La coalition britannique prend une gifle électorale

Les électeurs britanniques ont sanctionné le gouvernement Cameron lors des élections locales de jeudi. Les travaillistes, dans l'opposition au niveau national, auraient obtenu 39% des votes, selon une première estimation. Les conservateurs de David Cameron devraient se contenter de 31% des votes, tandis que les Libéraux-démocrates de Nick Clegg enregistreraient leur plus mauvais score. Mais la ville de Londres resterait aux mains des conservateurs.

Les conservateurs et libéraux démocrates au pouvoir depuis 2010 semblaient partis pour essuyer un sérieux revers lors d'élections locales en Grande-Bretagne, au profit du parti travailliste d'opposition, selon les premiers résultats publiés ce vendredi matin.
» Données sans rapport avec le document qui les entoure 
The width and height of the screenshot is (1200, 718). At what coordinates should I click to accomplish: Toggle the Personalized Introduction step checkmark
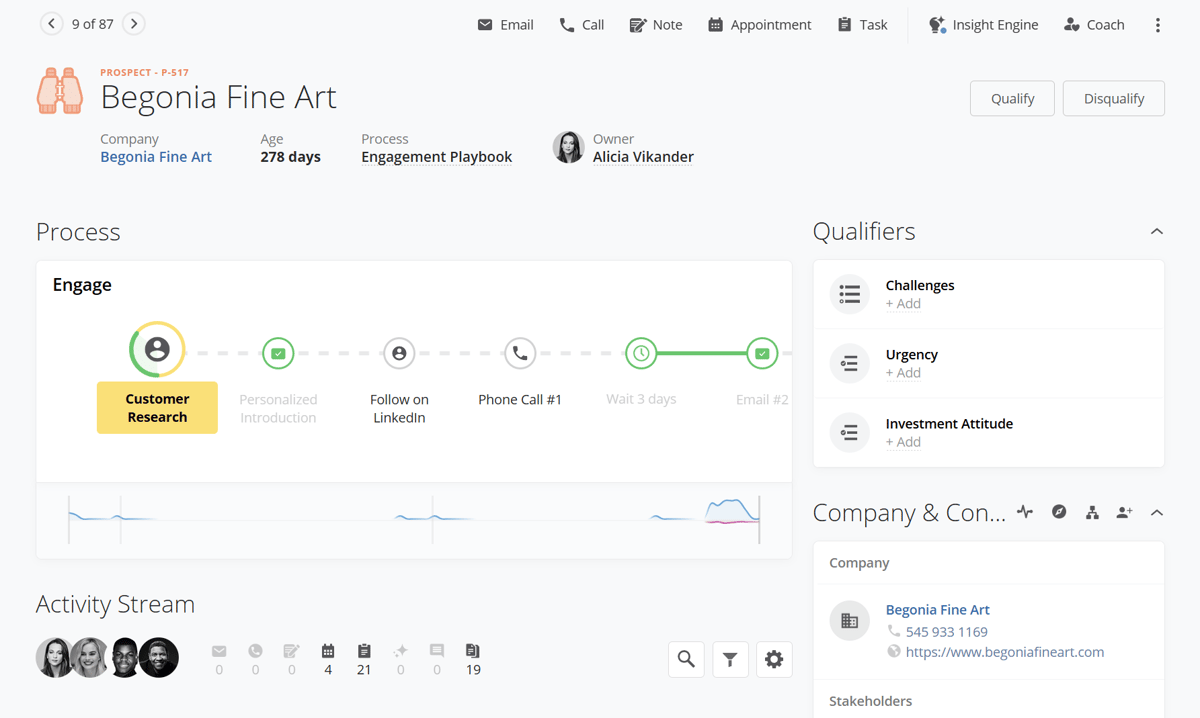coord(278,353)
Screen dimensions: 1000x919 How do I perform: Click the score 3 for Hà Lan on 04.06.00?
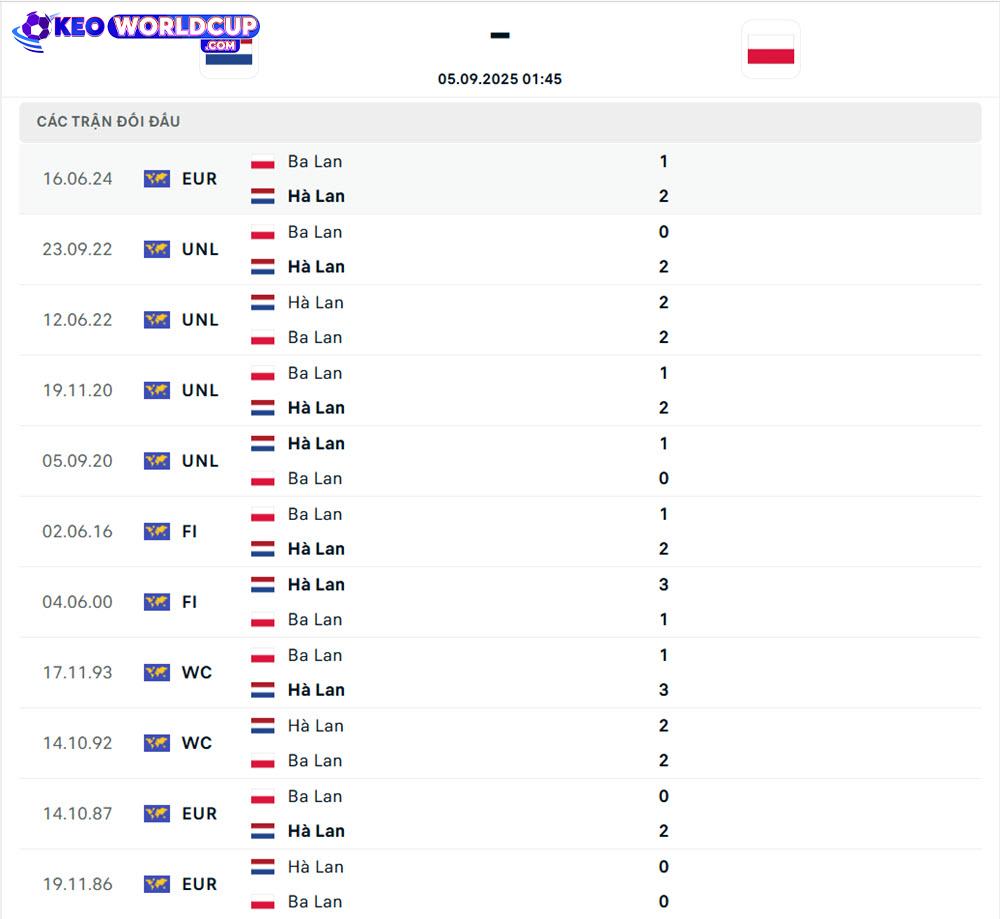pyautogui.click(x=664, y=585)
Le Labour a pris le contrôle de plus de 20 conseils municipaux -181 sont en jeu- dont celui de Birmingham, la deuxième ville du pays, de Liverpool et Cardiff selon les résultats disponibles après dépouillement de plus de la moitié des bulletins en Angleterre et au pays de Galles. Les résultats pour l'Ecosse et ceux de la bataille pour la mairie de Londres sont attendus en fin de journée.

Sur un plan national, les travaillistes pourraient obtenir 39% des voix, en hausse de trois points, contre 31% pour les conservateurs, en baisse de 4 points, selon les estimations de la BBC .

"Boris" en tête à Londres

Mais à Londres, le maire sortant conservateur Boris Johnson, 47 ans, était donné gagnant devant le travailliste Ken Livingstone. Conserver la capitale mettrait du baume au coeur du Premier ministre David Cameron, dont l'image a été écornée des dernières semaines par les mauvais résultats économiques et les rebondissements du scandale des écoutes téléphoniques au sein du groupe Murdoch.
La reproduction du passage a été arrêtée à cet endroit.